(Beginning of Material to process)

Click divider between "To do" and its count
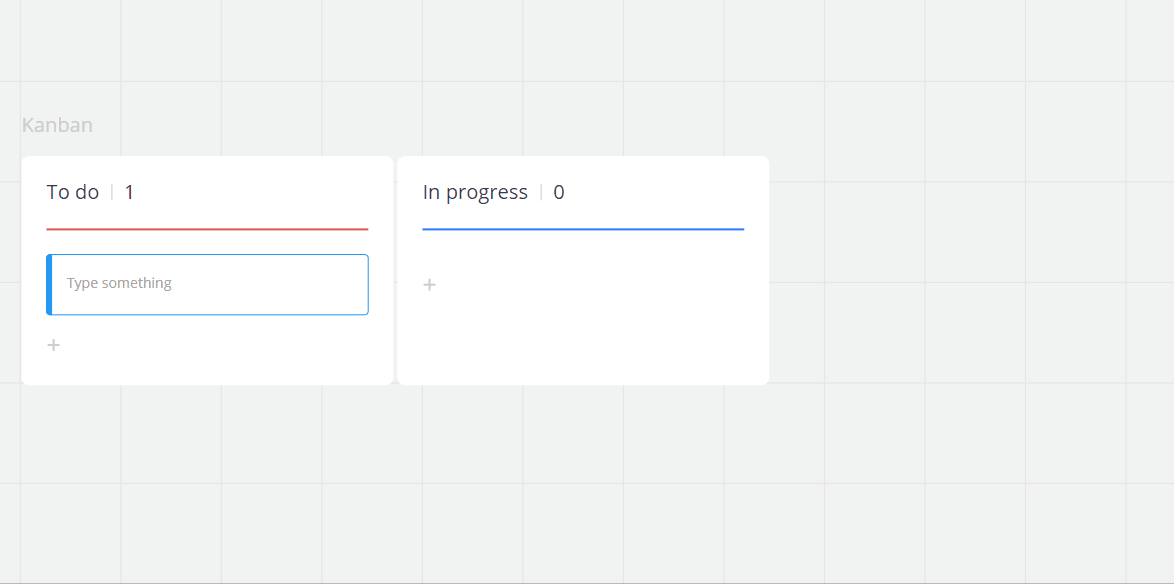This screenshot has width=1174, height=584. click(x=112, y=192)
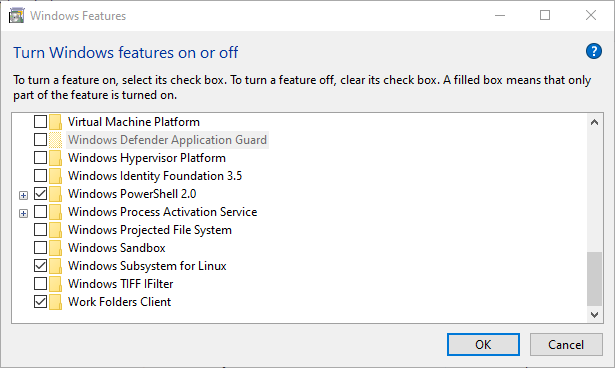Image resolution: width=615 pixels, height=368 pixels.
Task: Expand the Windows PowerShell 2.0 tree node
Action: click(x=24, y=195)
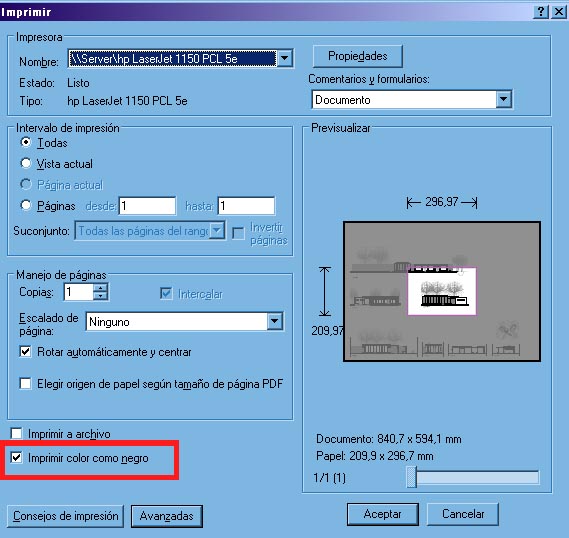Choose the Páginas radio button
The height and width of the screenshot is (538, 569).
(x=26, y=205)
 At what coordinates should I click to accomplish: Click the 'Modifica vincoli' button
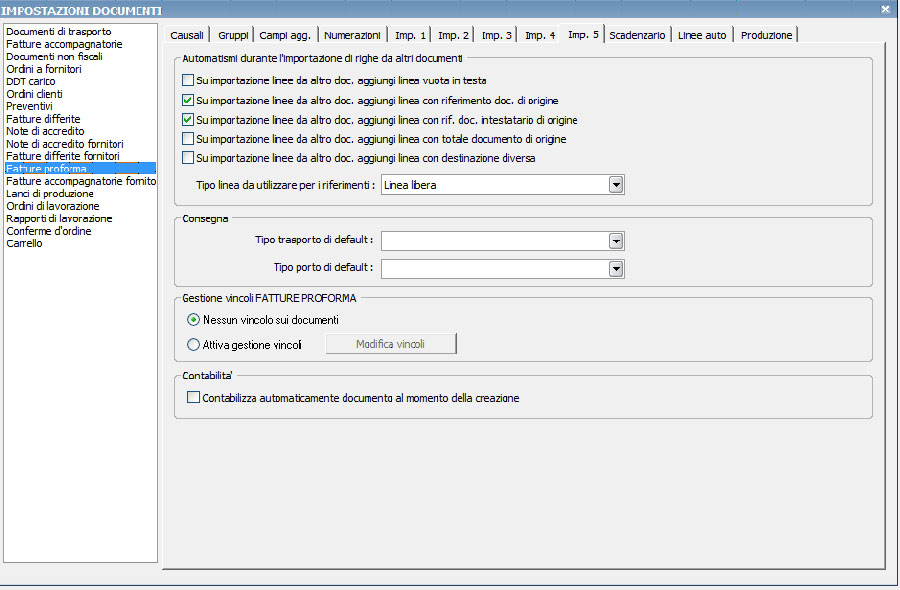[391, 344]
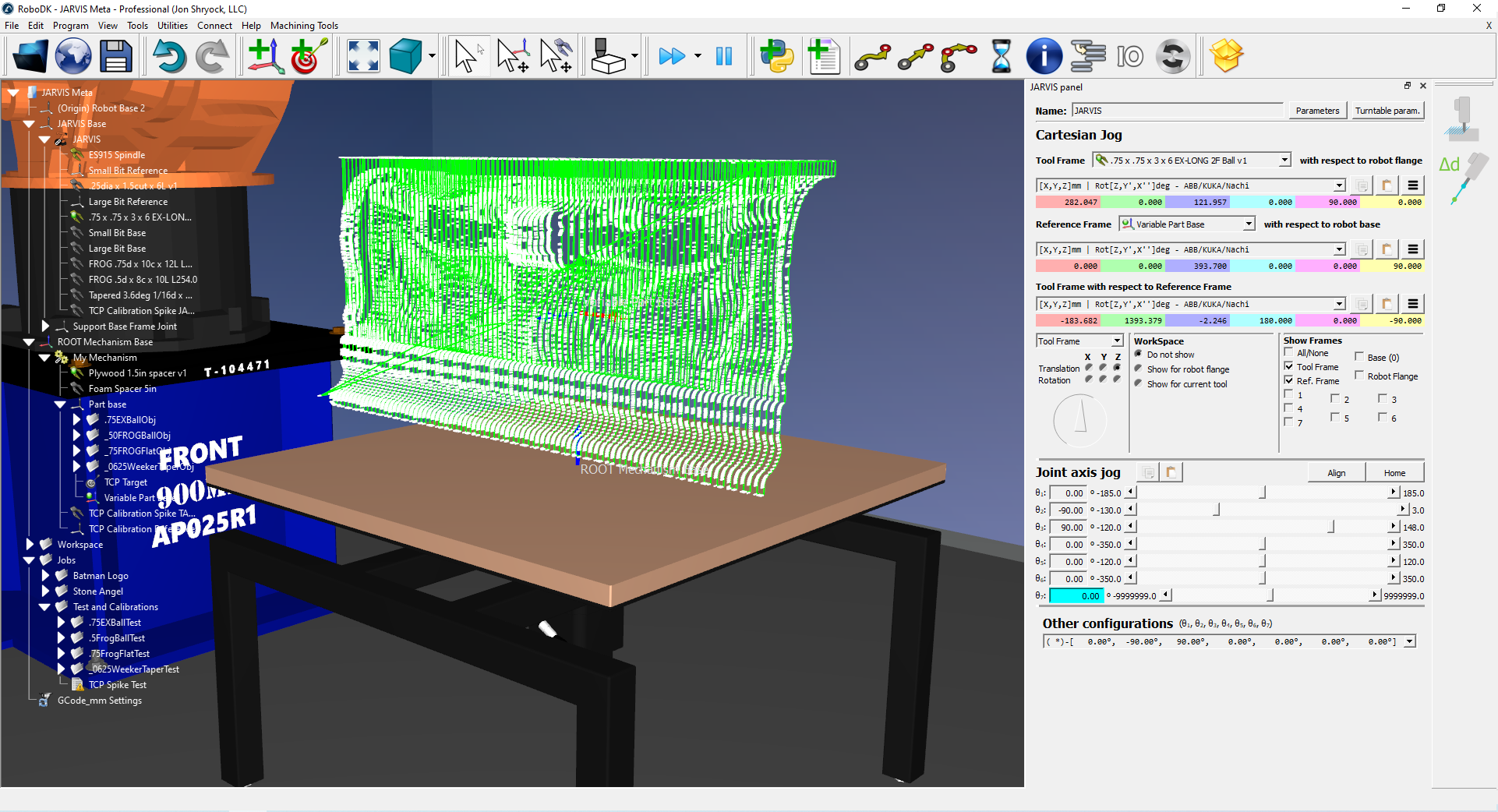1498x812 pixels.
Task: Select Show for robot flange workspace option
Action: point(1139,369)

(End of Material to process)

» **Task description**
Would you set down every line of the data above exactly, skipping the pictures?

» **Answer to the problem**
Click divider between "To do" and its count
This screenshot has width=1174, height=584. click(x=112, y=192)
Image resolution: width=615 pixels, height=368 pixels.
Task: Expand the Windows PowerShell 2.0 tree node
Action: click(x=24, y=195)
Choose the Páginas radio button
The height and width of the screenshot is (538, 569).
(x=26, y=205)
 At what coordinates should I click to accomplish: Click the 'Modifica vincoli' button
[391, 344]
1498x812 pixels.
Task: Select Show for robot flange workspace option
Action: point(1139,369)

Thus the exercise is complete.